Word and element pointing entries
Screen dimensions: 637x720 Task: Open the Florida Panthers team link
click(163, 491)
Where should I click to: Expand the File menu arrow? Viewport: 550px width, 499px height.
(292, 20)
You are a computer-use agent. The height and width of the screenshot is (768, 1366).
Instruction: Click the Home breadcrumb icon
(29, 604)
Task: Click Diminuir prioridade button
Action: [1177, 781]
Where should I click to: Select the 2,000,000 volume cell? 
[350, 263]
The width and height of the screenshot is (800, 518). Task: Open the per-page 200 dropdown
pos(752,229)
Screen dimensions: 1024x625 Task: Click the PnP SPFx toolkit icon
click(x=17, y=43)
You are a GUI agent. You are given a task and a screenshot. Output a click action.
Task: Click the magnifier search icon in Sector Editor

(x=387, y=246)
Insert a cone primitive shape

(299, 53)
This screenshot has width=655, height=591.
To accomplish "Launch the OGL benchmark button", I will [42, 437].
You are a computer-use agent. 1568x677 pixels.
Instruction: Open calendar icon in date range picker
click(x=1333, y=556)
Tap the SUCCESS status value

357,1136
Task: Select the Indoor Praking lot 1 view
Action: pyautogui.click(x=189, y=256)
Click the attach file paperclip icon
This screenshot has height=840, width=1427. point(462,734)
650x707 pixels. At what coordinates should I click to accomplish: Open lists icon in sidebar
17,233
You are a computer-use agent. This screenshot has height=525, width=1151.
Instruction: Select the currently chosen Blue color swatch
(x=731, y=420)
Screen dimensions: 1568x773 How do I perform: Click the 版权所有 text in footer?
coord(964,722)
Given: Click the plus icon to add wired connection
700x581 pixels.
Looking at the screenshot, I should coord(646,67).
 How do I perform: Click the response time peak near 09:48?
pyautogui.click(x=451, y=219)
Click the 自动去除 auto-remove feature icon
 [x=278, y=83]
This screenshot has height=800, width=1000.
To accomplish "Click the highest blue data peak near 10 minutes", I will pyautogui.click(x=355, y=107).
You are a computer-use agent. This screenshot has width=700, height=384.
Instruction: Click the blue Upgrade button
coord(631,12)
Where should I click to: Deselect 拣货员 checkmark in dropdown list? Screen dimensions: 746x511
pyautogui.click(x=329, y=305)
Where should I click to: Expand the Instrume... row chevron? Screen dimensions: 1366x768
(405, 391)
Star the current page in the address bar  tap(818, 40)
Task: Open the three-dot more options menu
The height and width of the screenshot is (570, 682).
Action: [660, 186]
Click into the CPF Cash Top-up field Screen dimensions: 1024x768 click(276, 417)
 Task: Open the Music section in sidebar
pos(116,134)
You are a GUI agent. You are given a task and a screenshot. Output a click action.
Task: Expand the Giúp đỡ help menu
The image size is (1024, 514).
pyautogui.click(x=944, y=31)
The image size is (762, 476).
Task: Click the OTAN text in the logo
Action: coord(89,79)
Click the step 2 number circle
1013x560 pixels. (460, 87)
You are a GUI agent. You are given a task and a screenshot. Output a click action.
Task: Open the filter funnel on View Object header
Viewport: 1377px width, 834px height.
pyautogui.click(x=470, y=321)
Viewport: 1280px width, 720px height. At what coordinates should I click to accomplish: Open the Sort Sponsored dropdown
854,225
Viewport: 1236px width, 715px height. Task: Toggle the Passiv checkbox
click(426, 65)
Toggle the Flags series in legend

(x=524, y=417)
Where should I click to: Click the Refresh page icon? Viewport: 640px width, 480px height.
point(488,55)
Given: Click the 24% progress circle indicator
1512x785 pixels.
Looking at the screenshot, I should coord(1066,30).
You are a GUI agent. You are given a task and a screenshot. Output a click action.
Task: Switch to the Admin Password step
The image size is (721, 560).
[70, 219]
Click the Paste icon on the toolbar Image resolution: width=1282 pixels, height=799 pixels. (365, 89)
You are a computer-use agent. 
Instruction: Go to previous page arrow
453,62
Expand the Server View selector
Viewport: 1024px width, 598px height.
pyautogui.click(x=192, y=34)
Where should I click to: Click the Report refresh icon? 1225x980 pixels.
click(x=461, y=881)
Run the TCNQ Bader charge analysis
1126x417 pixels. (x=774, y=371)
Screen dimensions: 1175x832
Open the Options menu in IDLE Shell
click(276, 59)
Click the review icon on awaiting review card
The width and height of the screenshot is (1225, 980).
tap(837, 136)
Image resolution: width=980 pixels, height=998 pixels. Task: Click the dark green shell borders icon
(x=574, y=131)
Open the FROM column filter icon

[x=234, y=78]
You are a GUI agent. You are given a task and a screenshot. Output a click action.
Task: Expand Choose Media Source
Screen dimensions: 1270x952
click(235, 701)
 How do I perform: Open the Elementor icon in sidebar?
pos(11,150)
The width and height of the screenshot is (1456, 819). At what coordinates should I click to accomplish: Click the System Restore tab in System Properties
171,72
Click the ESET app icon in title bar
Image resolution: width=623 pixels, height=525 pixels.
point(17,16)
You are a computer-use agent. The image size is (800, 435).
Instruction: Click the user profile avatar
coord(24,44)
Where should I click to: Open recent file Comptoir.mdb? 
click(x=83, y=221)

- _WHAT THE TASK REQUIRES_
Convert the entries above into a numbered list, one line per item, with the blank lines omitted.

- _RESULT_
1. Screen dimensions: 637x720 Task: Open the Florida Panthers team link
2. click(163, 491)
3. Where should I click to: Expand the File menu arrow? Viewport: 550px width, 499px height.
4. (292, 20)
5. You are a computer-use agent. The height and width of the screenshot is (768, 1366).
6. Instruction: Click the Home breadcrumb icon
7. (29, 604)
8. Task: Click Diminuir prioridade button
9. Action: [1177, 781]
10. Where should I click to: Select the 2,000,000 volume cell? 
11. [350, 263]
12. The width and height of the screenshot is (800, 518). Task: Open the per-page 200 dropdown
13. pos(752,229)
14. Screen dimensions: 1024x625 Task: Click the PnP SPFx toolkit icon
15. click(x=17, y=43)
16. You are a GUI agent. You are given a task and a screenshot. Output a click action.
17. Task: Click the magnifier search icon in Sector Editor
18. (x=387, y=246)
19. Insert a cone primitive shape
20. (299, 53)
21. This screenshot has width=655, height=591.
22. To accomplish "Launch the OGL benchmark button", I will [42, 437].
23. You are a computer-use agent. 1568x677 pixels.
24. Instruction: Open calendar icon in date range picker
25. click(x=1333, y=556)
26. Tap the SUCCESS status value
27. 357,1136
28. Task: Select the Indoor Praking lot 1 view
29. Action: pyautogui.click(x=189, y=256)
30. Click the attach file paperclip icon
31. This screenshot has height=840, width=1427. point(462,734)
32. 650x707 pixels. At what coordinates should I click to accomplish: Open lists icon in sidebar
33. 17,233
34. You are a computer-use agent. This screenshot has height=525, width=1151.
35. Instruction: Select the currently chosen Blue color swatch
36. (x=731, y=420)
37. Screen dimensions: 1568x773 How do I perform: Click the 版权所有 text in footer?
38. coord(964,722)
39. Given: Click the plus icon to add wired connection
40. 700x581 pixels.
41. Looking at the screenshot, I should coord(646,67).
42.  How do I perform: Click the response time peak near 09:48?
43. pyautogui.click(x=451, y=219)
44. Click the 自动去除 auto-remove feature icon
45.  [x=278, y=83]
46. This screenshot has height=800, width=1000.
47. To accomplish "Click the highest blue data peak near 10 minutes", I will pyautogui.click(x=355, y=107).
48. You are a computer-use agent. This screenshot has width=700, height=384.
49. Instruction: Click the blue Upgrade button
50. coord(631,12)
51. Where should I click to: Deselect 拣货员 checkmark in dropdown list? Screen dimensions: 746x511
52. pyautogui.click(x=329, y=305)
53. Where should I click to: Expand the Instrume... row chevron? Screen dimensions: 1366x768
54. (405, 391)
55. Star the current page in the address bar  tap(818, 40)
56. Task: Open the three-dot more options menu
57. The height and width of the screenshot is (570, 682).
58. Action: [660, 186]
59. Click into the CPF Cash Top-up field Screen dimensions: 1024x768 click(276, 417)
60.  Task: Open the Music section in sidebar
61. pos(116,134)
62. You are a GUI agent. You are given a task and a screenshot. Output a click action.
63. Task: Expand the Giúp đỡ help menu
64. The image size is (1024, 514).
65. pyautogui.click(x=944, y=31)
66. The image size is (762, 476).
67. Task: Click the OTAN text in the logo
68. Action: coord(89,79)
69. Click the step 2 number circle
70. 1013x560 pixels. (460, 87)
71. You are a GUI agent. You are given a task and a screenshot. Output a click action.
72. Task: Open the filter funnel on View Object header
73. Viewport: 1377px width, 834px height.
74. pyautogui.click(x=470, y=321)
75. Viewport: 1280px width, 720px height. At what coordinates should I click to accomplish: Open the Sort Sponsored dropdown
76. 854,225
77. Viewport: 1236px width, 715px height. Task: Toggle the Passiv checkbox
78. click(426, 65)
79. Toggle the Flags series in legend
80. (x=524, y=417)
81. Where should I click to: Click the Refresh page icon? Viewport: 640px width, 480px height.
82. point(488,55)
83. Given: Click the 24% progress circle indicator
84. 1512x785 pixels.
85. Looking at the screenshot, I should coord(1066,30).
86. You are a GUI agent. You are given a task and a screenshot. Output a click action.
87. Task: Switch to the Admin Password step
88. The image size is (721, 560).
89. [70, 219]
90. Click the Paste icon on the toolbar Image resolution: width=1282 pixels, height=799 pixels. (365, 89)
91. You are a computer-use agent. 
92. Instruction: Go to previous page arrow
93. 453,62
94. Expand the Server View selector
95. Viewport: 1024px width, 598px height.
96. pyautogui.click(x=192, y=34)
97. Where should I click to: Click the Report refresh icon? 1225x980 pixels.
98. click(x=461, y=881)
99. Run the TCNQ Bader charge analysis
100. 1126x417 pixels. (x=774, y=371)
101. Screen dimensions: 1175x832
102. Open the Options menu in IDLE Shell
103. click(276, 59)
104. Click the review icon on awaiting review card
105. The width and height of the screenshot is (1225, 980).
106. tap(837, 136)
107. Image resolution: width=980 pixels, height=998 pixels. Task: Click the dark green shell borders icon
108. (x=574, y=131)
109. Open the FROM column filter icon
110. [x=234, y=78]
111. You are a GUI agent. You are given a task and a screenshot. Output a click action.
112. Task: Expand Choose Media Source
113. Screen dimensions: 1270x952
114. click(235, 701)
115.  How do I perform: Open the Elementor icon in sidebar?
116. pos(11,150)
117. The width and height of the screenshot is (1456, 819). At what coordinates should I click to accomplish: Click the System Restore tab in System Properties
118. 171,72
119. Click the ESET app icon in title bar
120. Image resolution: width=623 pixels, height=525 pixels.
121. point(17,16)
122. You are a computer-use agent. The image size is (800, 435).
123. Instruction: Click the user profile avatar
124. coord(24,44)
125. Where should I click to: Open recent file Comptoir.mdb? 
126. click(x=83, y=221)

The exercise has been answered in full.